§ **TASK BRIEF**
List each line of the entries below that contains the word "icon", copying every such line in full.

— start of RECORDS FOR THIS EXERCISE —

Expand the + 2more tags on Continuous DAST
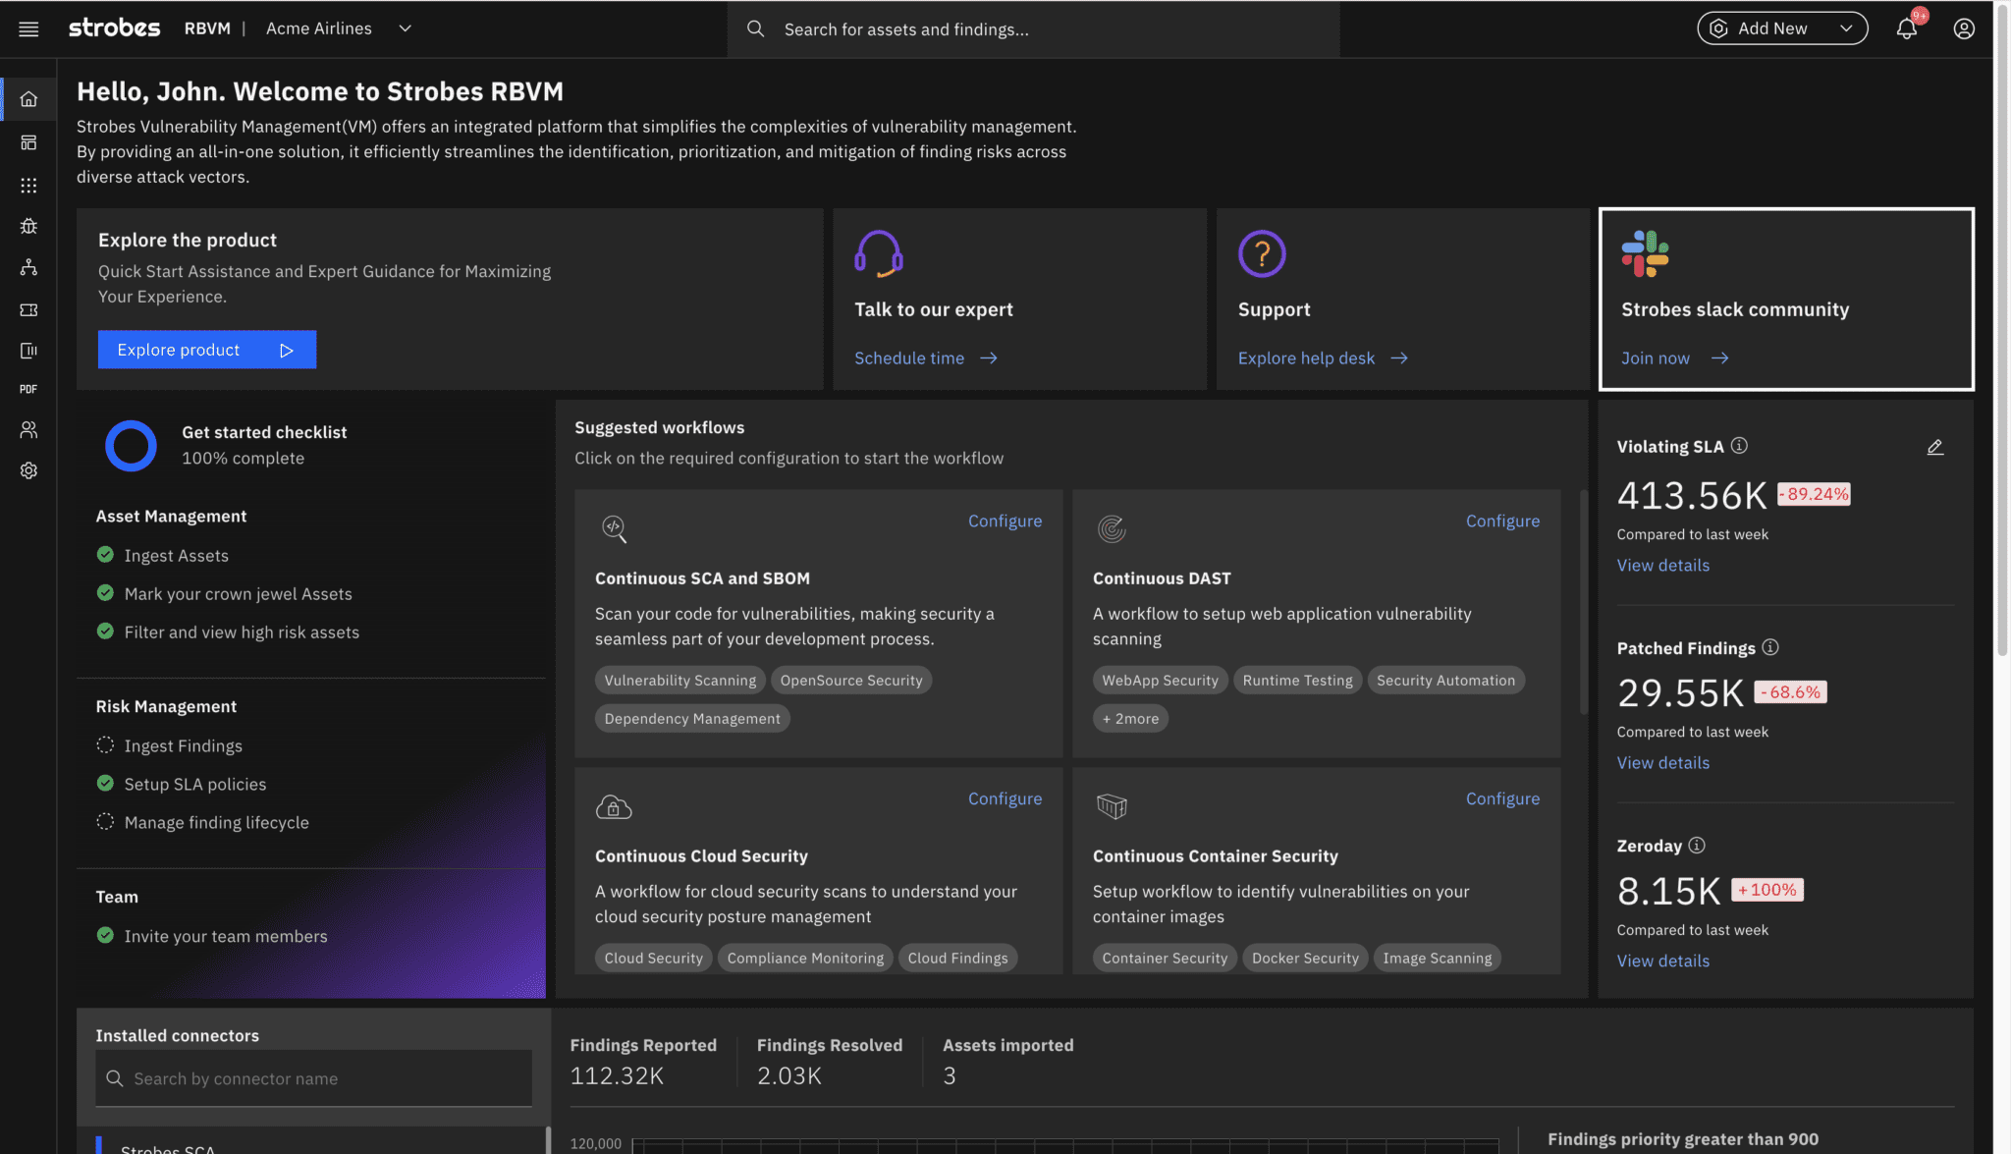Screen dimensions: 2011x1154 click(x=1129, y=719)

— end of RECORDS FOR THIS EXERCISE —
— start of RECORDS FOR THIS EXERCISE —

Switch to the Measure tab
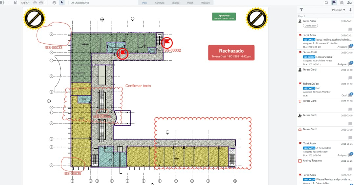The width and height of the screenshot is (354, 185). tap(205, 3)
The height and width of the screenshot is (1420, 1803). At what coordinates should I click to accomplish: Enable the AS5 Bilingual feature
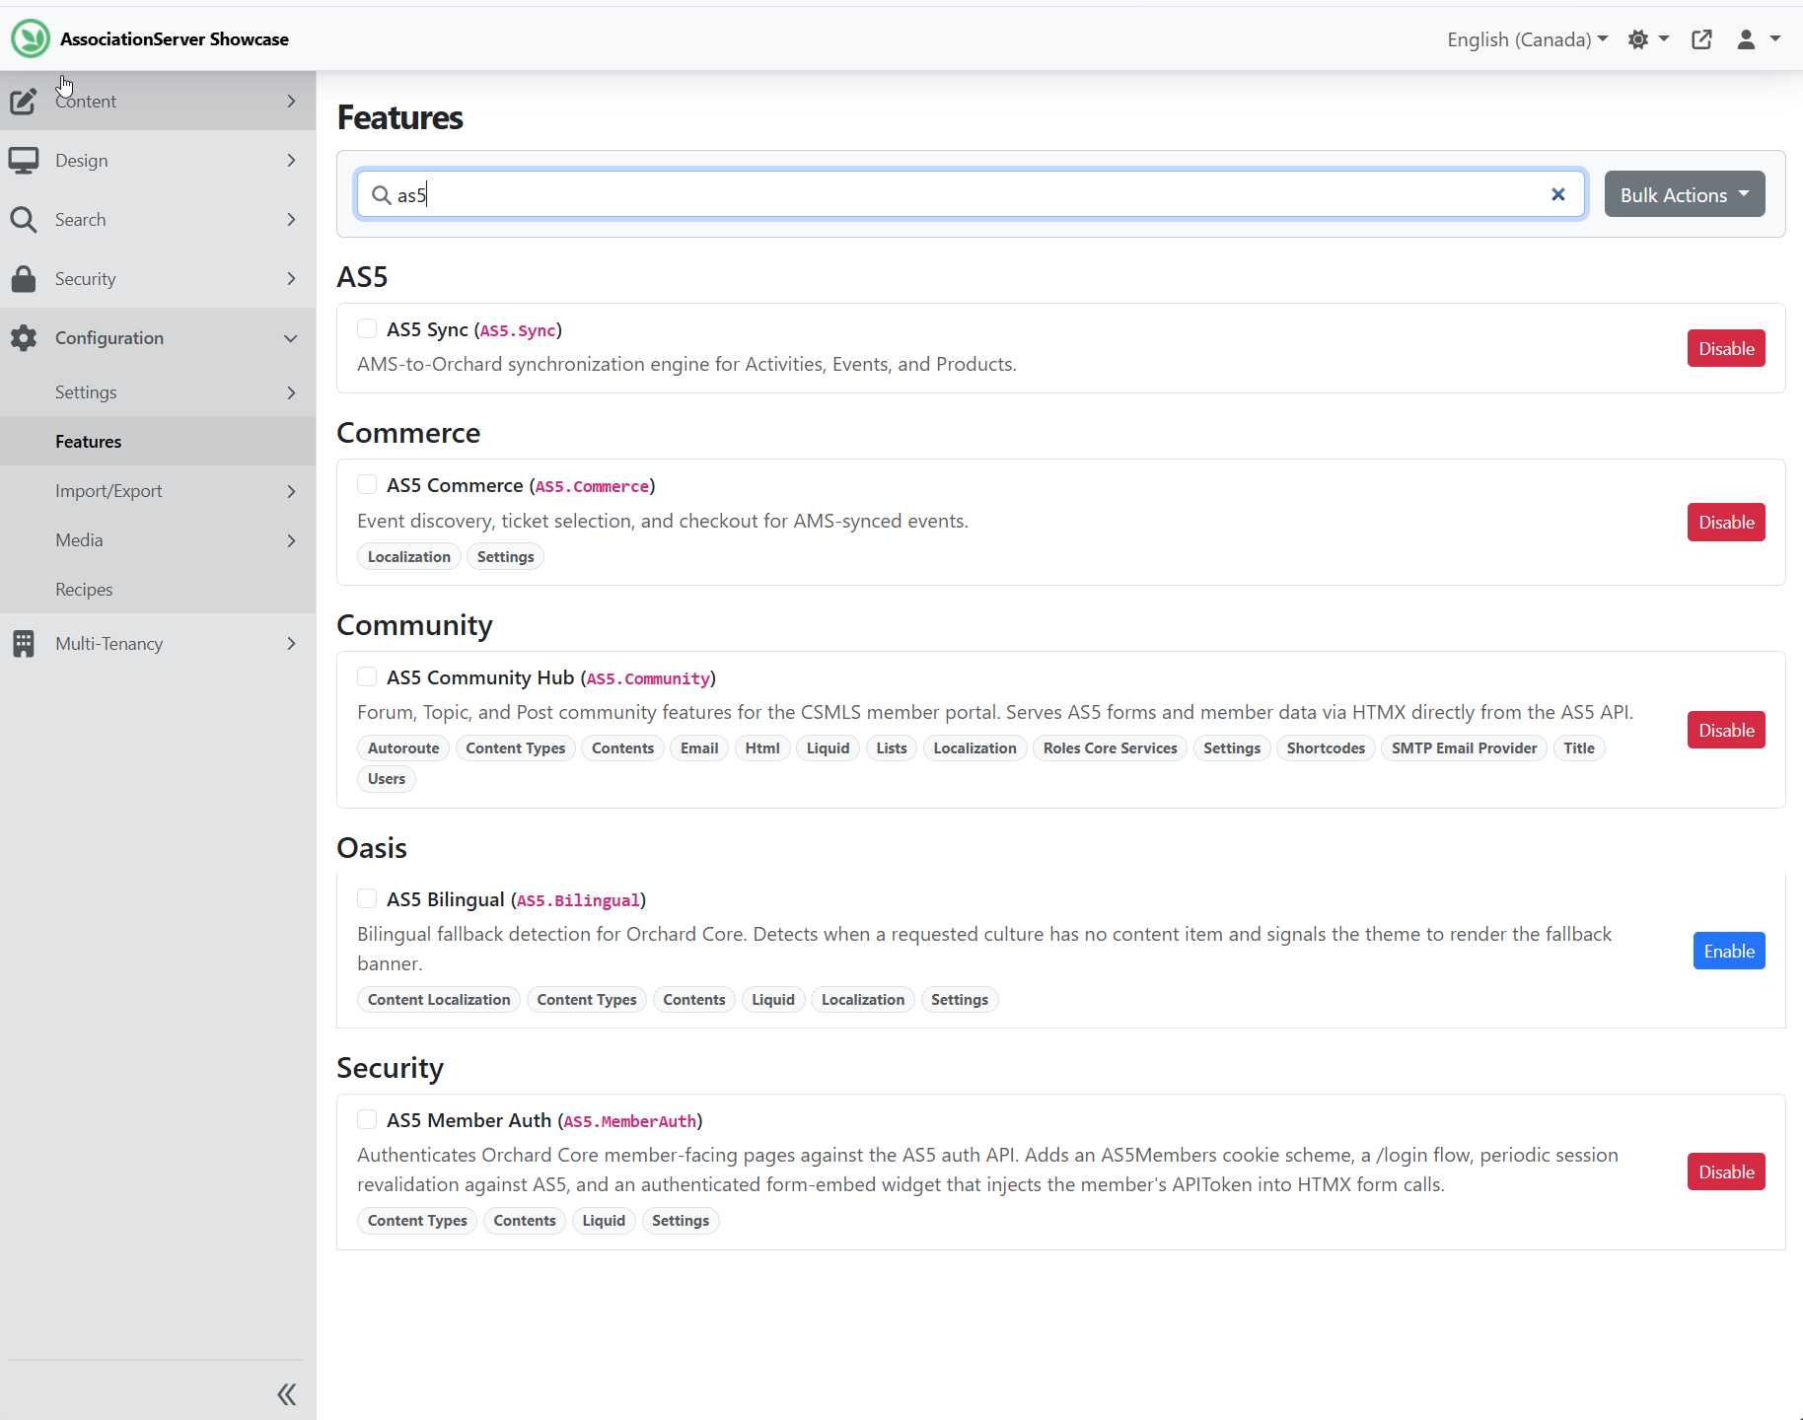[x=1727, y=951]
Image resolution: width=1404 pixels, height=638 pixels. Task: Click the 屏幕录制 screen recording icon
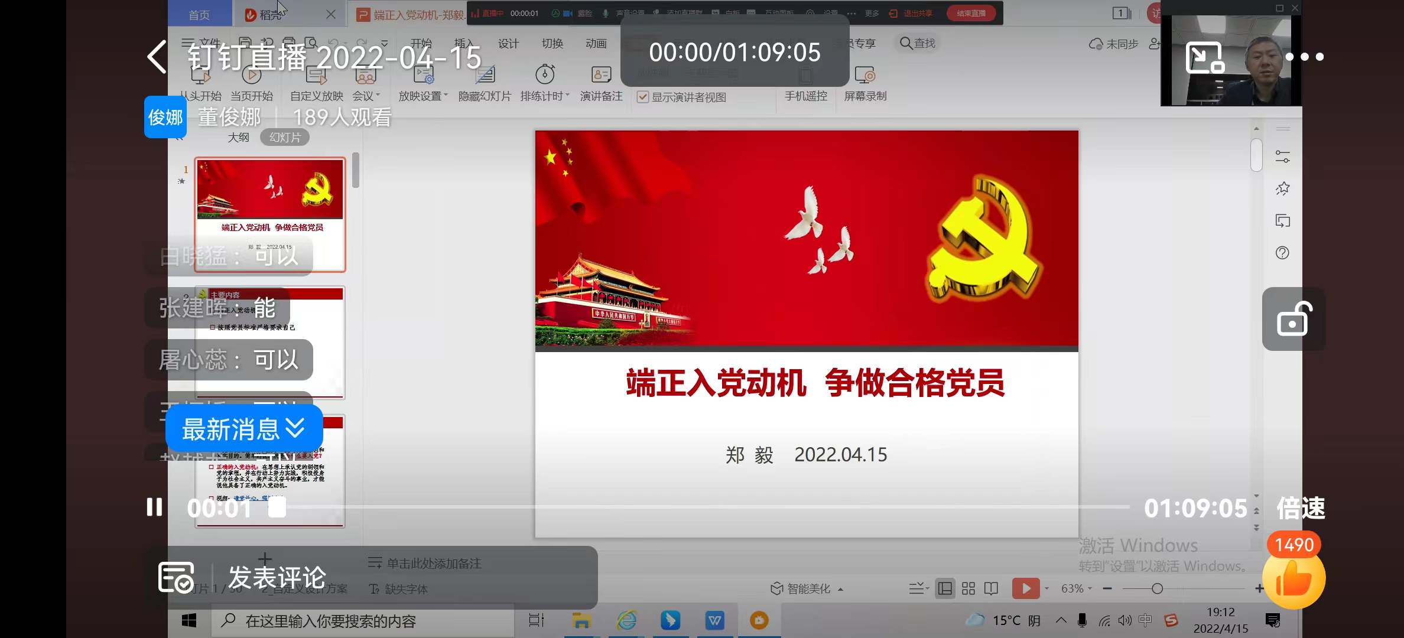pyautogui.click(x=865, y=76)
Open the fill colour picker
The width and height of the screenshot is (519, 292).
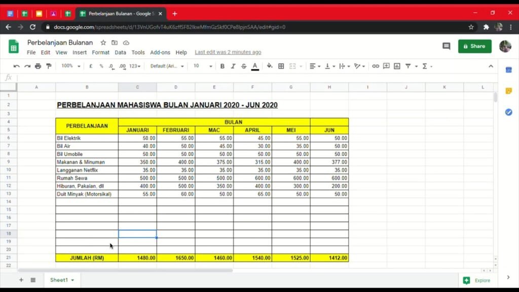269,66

— end of RECORDS FOR THIS EXERCISE —
— start of RECORDS FOR THIS EXERCISE —

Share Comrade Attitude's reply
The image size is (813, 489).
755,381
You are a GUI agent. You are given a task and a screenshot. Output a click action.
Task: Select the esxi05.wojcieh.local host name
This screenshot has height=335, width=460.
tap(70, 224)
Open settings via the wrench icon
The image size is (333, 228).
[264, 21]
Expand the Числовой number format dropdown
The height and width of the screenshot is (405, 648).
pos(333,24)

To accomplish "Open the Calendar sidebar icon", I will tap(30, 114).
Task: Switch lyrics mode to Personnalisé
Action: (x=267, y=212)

— end of RECORDS FOR THIS EXERCISE —

§ **RESULT OF THE TASK**
Image resolution: width=1404 pixels, height=638 pixels. Task: Click the 屏幕录制 screen recording icon
Open settings via the wrench icon
To accomplish "Open the Calendar sidebar icon", I will tap(30, 114).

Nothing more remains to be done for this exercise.